If you dont mind me asking, How long did it take you? What kind did you get? Was there anything to look out for?


----------



## svede1212 (Nov 1, 2005)

ricekiller848 said:


> If you dont mind me asking, How long did it take you? What kind did you get? Was there anything to look out for?


it took me a whole weekend. i remember going out Saturday night all depressed because my beautiful, practically new car was in pieces and thinking i was going to have to call a flat bed and have someone try to straighten it out. the next morning after the hangover passed  i went back out and tackled it again. a fresh look at it helped me see what to do and i had a huge grin when i fired it up that night. arty:

it probably isn't that bad but i had two issues. one was it was hard putting the driver's side in from the top. if i had to do it again i'd get the sucker up in the air higher and do it from the bottom. i ended up unbolting one engine mount and jacking up the engine a little. the other thing i did was to break off the engine temp sensor that's up in the front on the driver's side. the car worked without it (apparently there are two as it still read temps). a trip to the auto store got a new one fairly cheaply. the other issue was a friend told me he didn't have to undo the power steering lines. i tried that and besides wasting a bunch of time, when i finally undid the lines and got the headers in the lines were now bent. they're stainless and very stiff. it made it extremely hard to get the lines lined back up again. i suggest you don't do as i did and unhook them to start with. it wasn't that bad. 

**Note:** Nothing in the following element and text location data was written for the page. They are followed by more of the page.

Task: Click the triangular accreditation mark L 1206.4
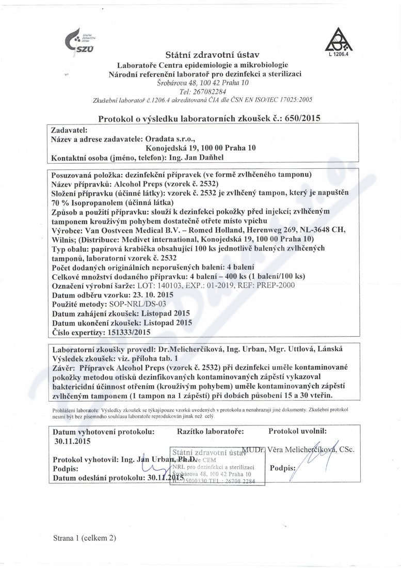336,41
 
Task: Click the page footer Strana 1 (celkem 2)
83,537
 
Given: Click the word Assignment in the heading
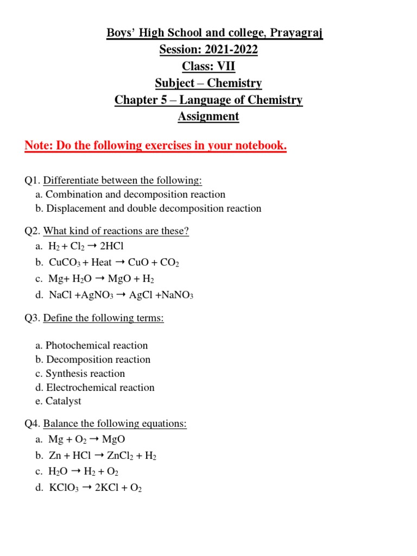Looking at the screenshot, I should [208, 116].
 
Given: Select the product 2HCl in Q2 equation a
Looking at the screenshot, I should [112, 246].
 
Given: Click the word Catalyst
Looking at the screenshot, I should [64, 401].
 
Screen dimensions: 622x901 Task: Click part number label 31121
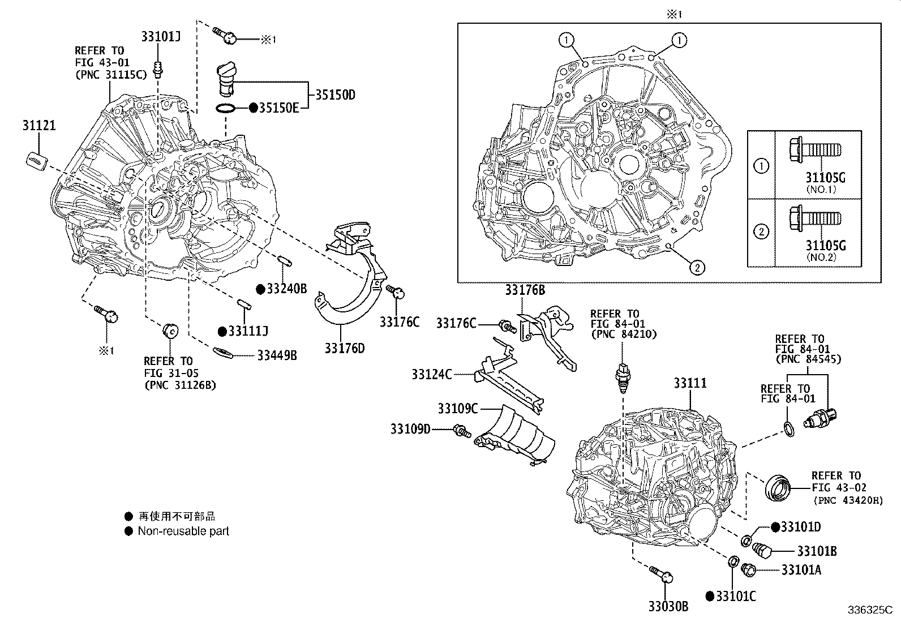pyautogui.click(x=39, y=125)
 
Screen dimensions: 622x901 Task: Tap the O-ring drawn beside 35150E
pyautogui.click(x=225, y=108)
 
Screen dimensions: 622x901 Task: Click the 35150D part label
pyautogui.click(x=334, y=95)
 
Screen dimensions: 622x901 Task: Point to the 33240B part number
pyautogui.click(x=286, y=289)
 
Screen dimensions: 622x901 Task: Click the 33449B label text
pyautogui.click(x=277, y=355)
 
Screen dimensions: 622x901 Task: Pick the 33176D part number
pyautogui.click(x=344, y=348)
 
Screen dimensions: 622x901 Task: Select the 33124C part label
pyautogui.click(x=431, y=374)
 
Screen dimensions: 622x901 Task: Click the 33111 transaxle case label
pyautogui.click(x=690, y=383)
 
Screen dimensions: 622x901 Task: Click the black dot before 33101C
pyautogui.click(x=710, y=596)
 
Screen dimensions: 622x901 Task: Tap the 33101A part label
pyautogui.click(x=801, y=570)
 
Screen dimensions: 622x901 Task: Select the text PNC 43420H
pyautogui.click(x=848, y=500)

don't be discouraged by my comments tho. i'm starting to move a little slower than i used to when i was young and it probably takes me twice as long as anybody else to do most things.


----------



## REDGTO89 (Jul 19, 2008)

took my about 7 hours on a saturday with my buddy... couldn't get the old oxygen sensors out so had to wait till monday to get parts it really sucked


----------



## bluebyeu05 (Mar 14, 2006)

it took me and a friend of mine about 4hours and that was taking our time and bsing.


----------



## millertime034 (Aug 24, 2008)

How do the slp's headers sound? and what catback are you guys running with them. I'm debating the slp or the kooks. I've heard really good things about kooks not too much about the slp though they've always been in the back of my mind.


----------



## 04torridm6 (Oct 25, 2008)

The sound is different from kooks or american racing. I guess the real difference is that they are technically mid length header so you lose a few HP. And the fit and finish is rumored to leave a bit to be desired. But the perks are that they are coated already and they are less expensive and the sound isnt as raspy as full length headers with a car that isnt cammed. I would honestly say consult youtube and listen to both and all kinds of catbacks matched with each. You will be able to make the choice that is always personal preference. I wanted SLP because the mid length header sounds better with my SLP LM1 catback. Although i will be poppin and crackin under 2500 rpm


----------



## jsmith564 (Sep 12, 2008)

04torridm6 said:


> Although i will be poppin and crackin under 2500 rpm



:agreetell me about it... i got used to it after a while.. when i complained to a friend that was ridding, he told me that he loves it and did'nt give a sh*t what anyone else thought.. i adopted that feeling


----------



## GTO_06 (Sep 12, 2009)

i got the slp exhaust with the headers and i love how it sounds


----------